Recentemente, quatro pacotes maliciosos foram identificados no registro npm, projetados para roubar credenciais de carteiras de criptomoedas de desenvolvedores Ethereum. Os pacotes, que se disfarçam como utilitários criptográficos legítimos e infraestrutura MEV da Flashbots, exfiltram chaves privadas e frases mnemônicas para um bot do Telegram controlado por atacantes. O primeiro pacote foi carregado em setembro de 2023, e o mais recente em agosto de 2025. Entre os pacotes, o ‘@flashbotts/ethers-provider-bundle’ é o mais perigoso, pois oculta operações maliciosas sob a aparência de compatibilidade com a API da Flashbots, redirecionando transações não assinadas para carteiras controladas pelos atacantes. A presença de comentários em vietnamita no código-fonte sugere que os atacantes podem ser falantes de vietnamita. Essa situação destaca a exploração da confiança dos desenvolvedores em pacotes conhecidos, transformando o desenvolvimento Web3 em um canal direto para bots maliciosos. A confiança depositada na Flashbots, amplamente utilizada por desenvolvedores DeFi, aumenta o risco de adoção desses pacotes comprometidos, resultando em possíveis perdas financeiras significativas.

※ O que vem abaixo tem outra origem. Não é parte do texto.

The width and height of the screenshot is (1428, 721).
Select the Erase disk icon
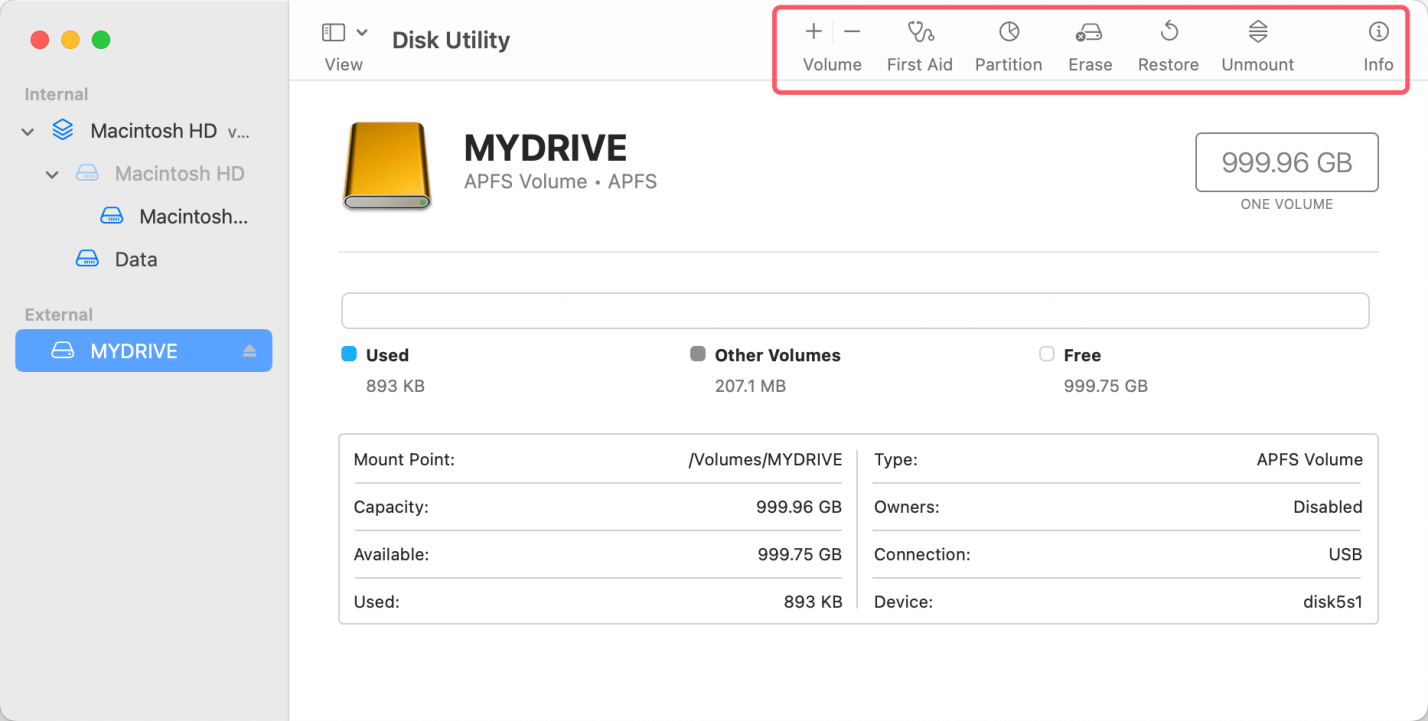(1089, 33)
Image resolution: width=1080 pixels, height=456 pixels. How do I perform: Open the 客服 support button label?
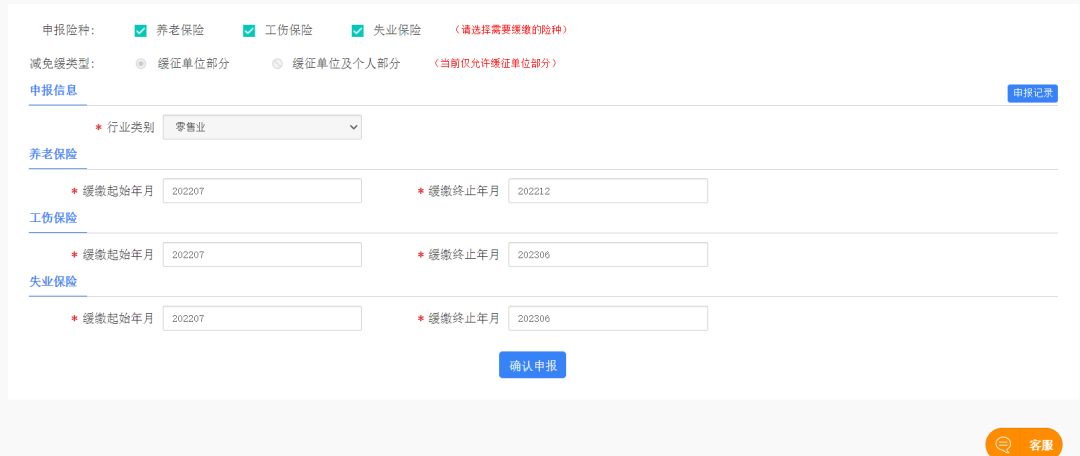(1041, 445)
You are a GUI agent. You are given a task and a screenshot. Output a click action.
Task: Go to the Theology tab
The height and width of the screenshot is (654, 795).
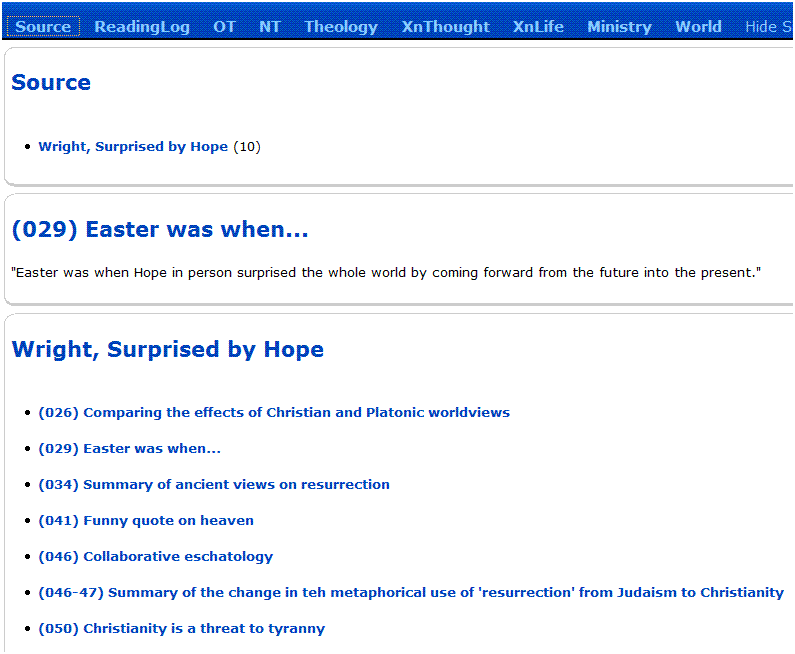[x=341, y=27]
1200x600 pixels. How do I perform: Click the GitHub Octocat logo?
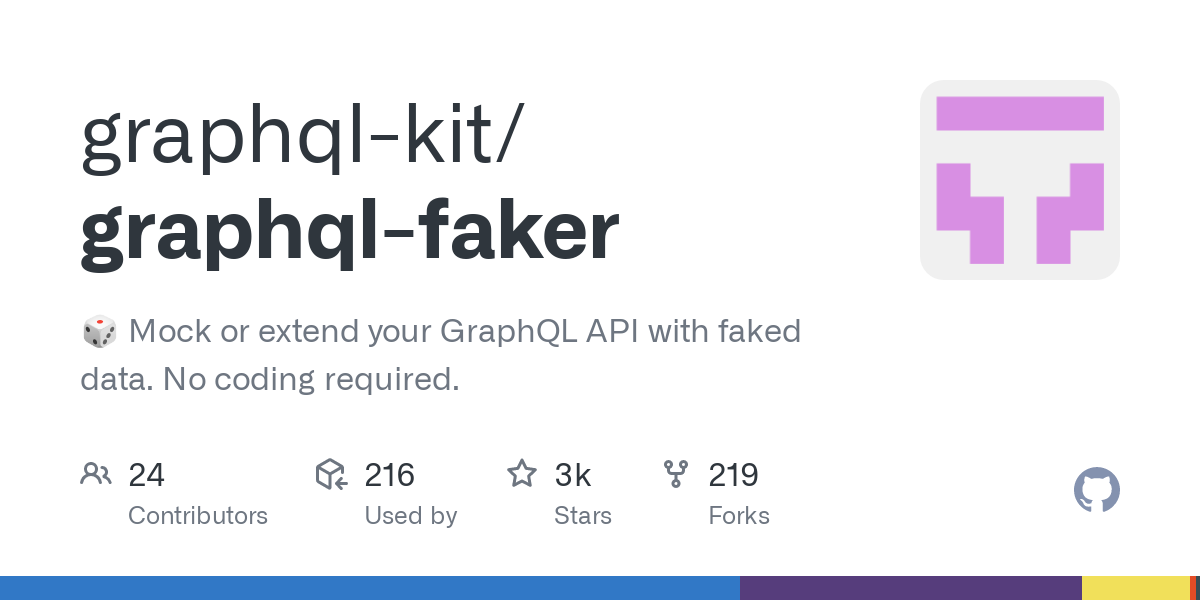1097,490
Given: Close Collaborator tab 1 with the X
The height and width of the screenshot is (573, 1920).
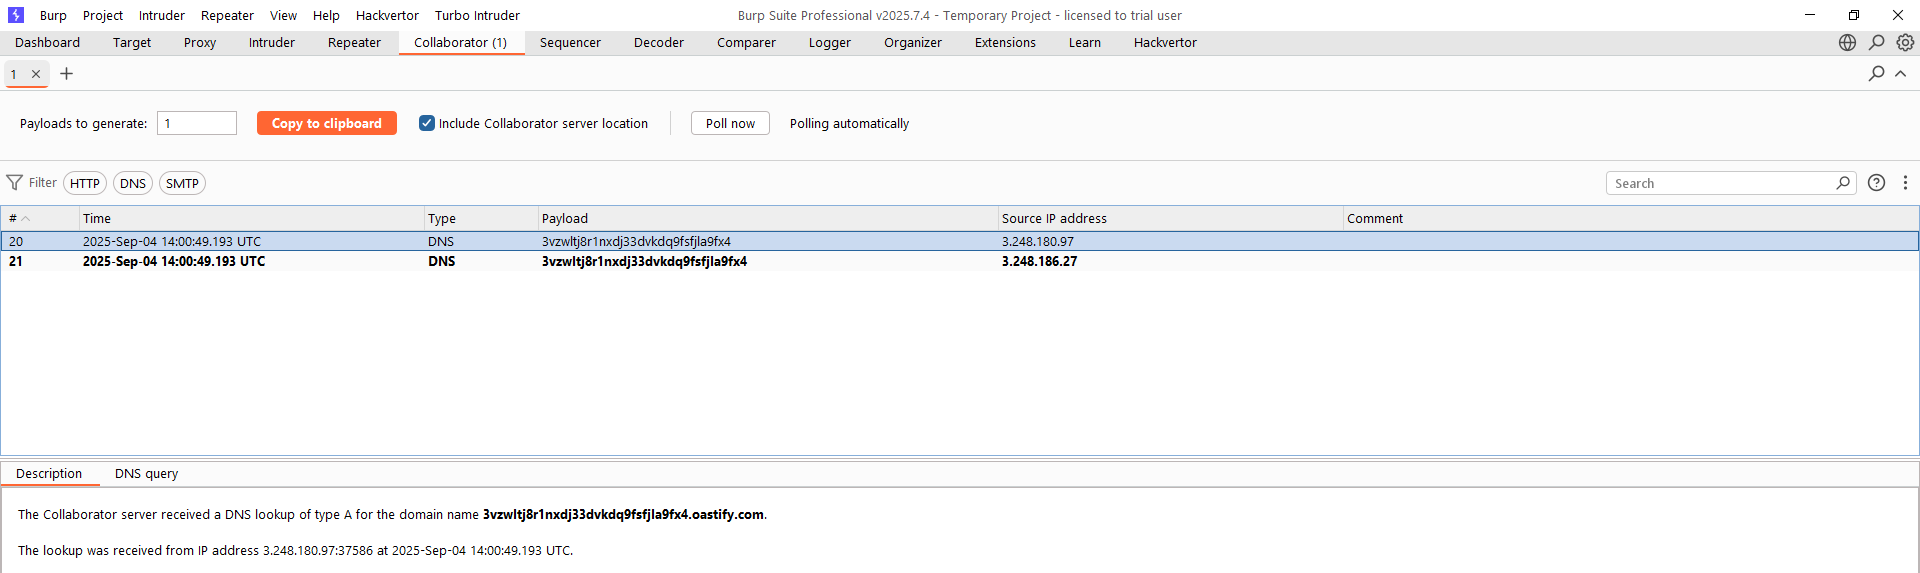Looking at the screenshot, I should pyautogui.click(x=36, y=74).
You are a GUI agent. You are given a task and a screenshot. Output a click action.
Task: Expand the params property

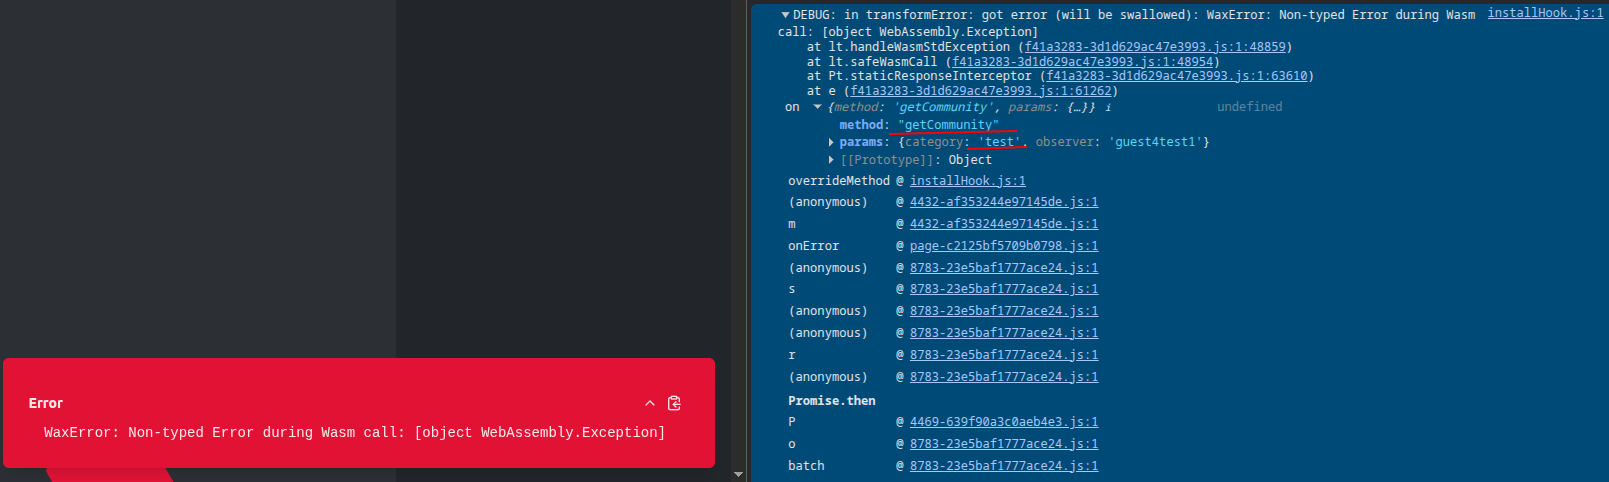831,142
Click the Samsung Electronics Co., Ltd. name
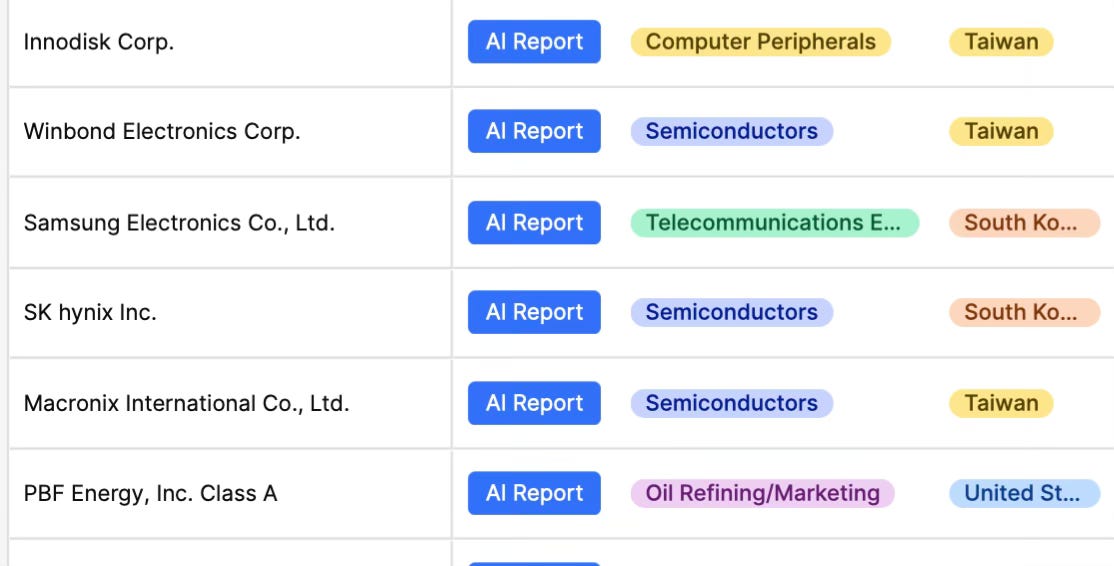Screen dimensions: 1114x566 point(179,223)
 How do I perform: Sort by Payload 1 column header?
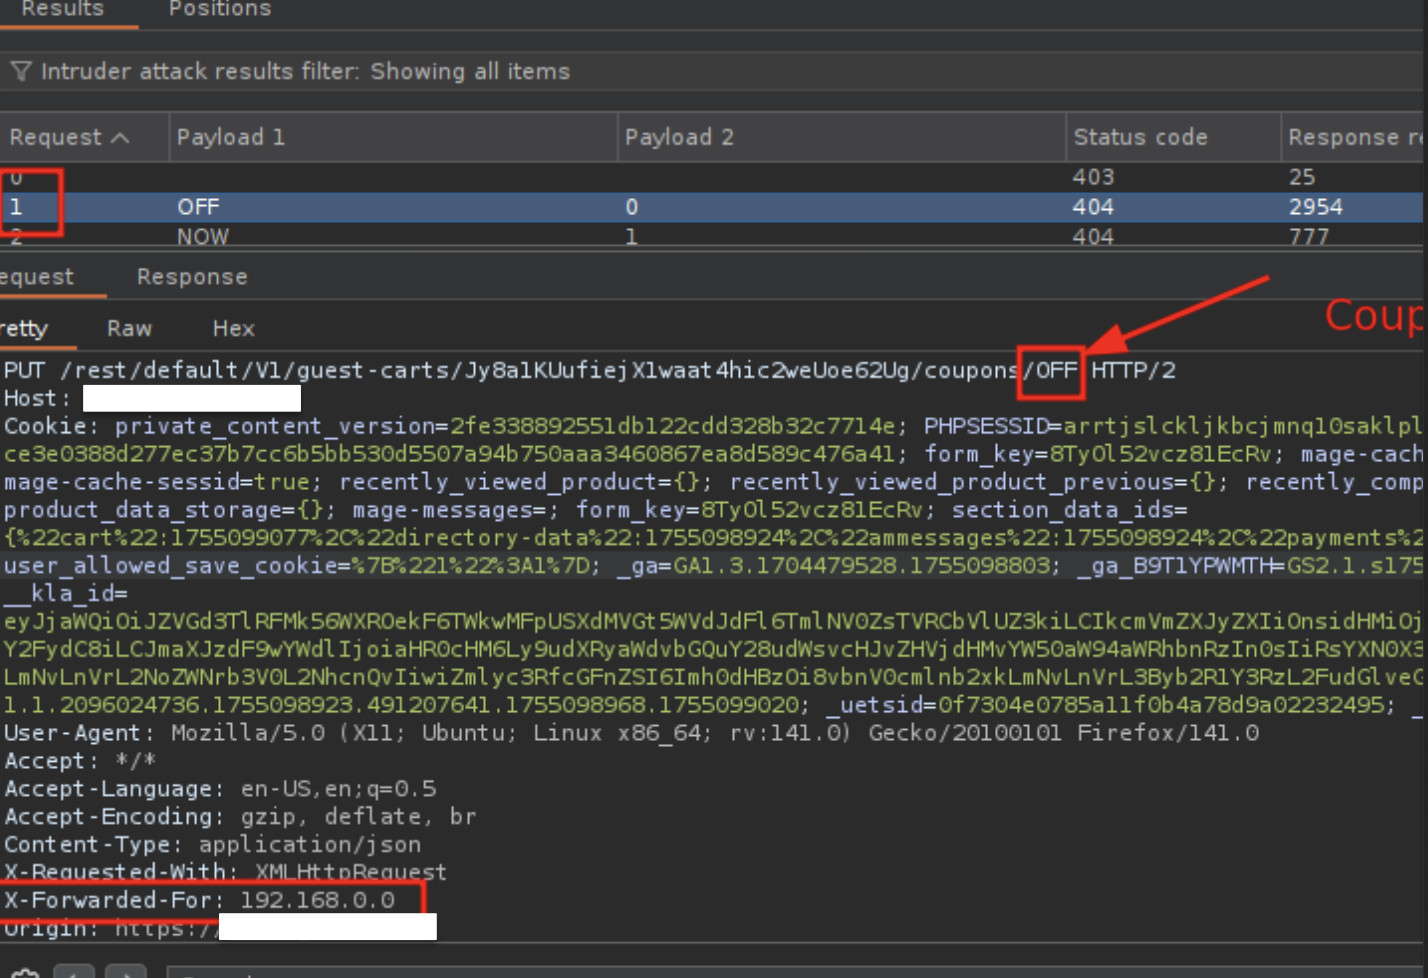(x=231, y=138)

Pacotes maliciosos no npm usam contratos inteligentes para distribuir malware

Pesquisadores de cibersegurança identificaram dois novos pacotes maliciosos no registro npm que utilizam contratos inteligentes da blockchain Ethereum para executar ações prejudiciais em sistemas comprometidos. Os pacotes, chamados ‘colortoolsv2’ e ‘mimelib2’, foram carregados em julho de 2025 e já não estão mais disponíveis para download. Segundo a pesquisadora Lucija Valentić, da ReversingLabs, esses pacotes ocultavam comandos maliciosos que instalavam malware downloader em sistemas afetados. Embora os pacotes em si não tentassem disfarçar sua funcionalidade maliciosa, os projetos do GitHub que os importaram foram elaborados para parecerem legítimos. A investigação revelou que esses pacotes estavam associados a uma rede de repositórios GitHub que alegavam ser bots de negociação de criptomoedas, visando principalmente desenvolvedores e usuários de criptomoedas. A técnica de usar contratos inteligentes para ocultar URLs de payloads é uma nova abordagem que os atacantes estão adotando para evitar a detecção. A ReversingLabs alerta que é crucial que os desenvolvedores avaliem cuidadosamente cada biblioteca antes de integrá-la em seus projetos, considerando não apenas os números de downloads e mantenedores, mas também a credibilidade dos desenvolvedores por trás dos pacotes.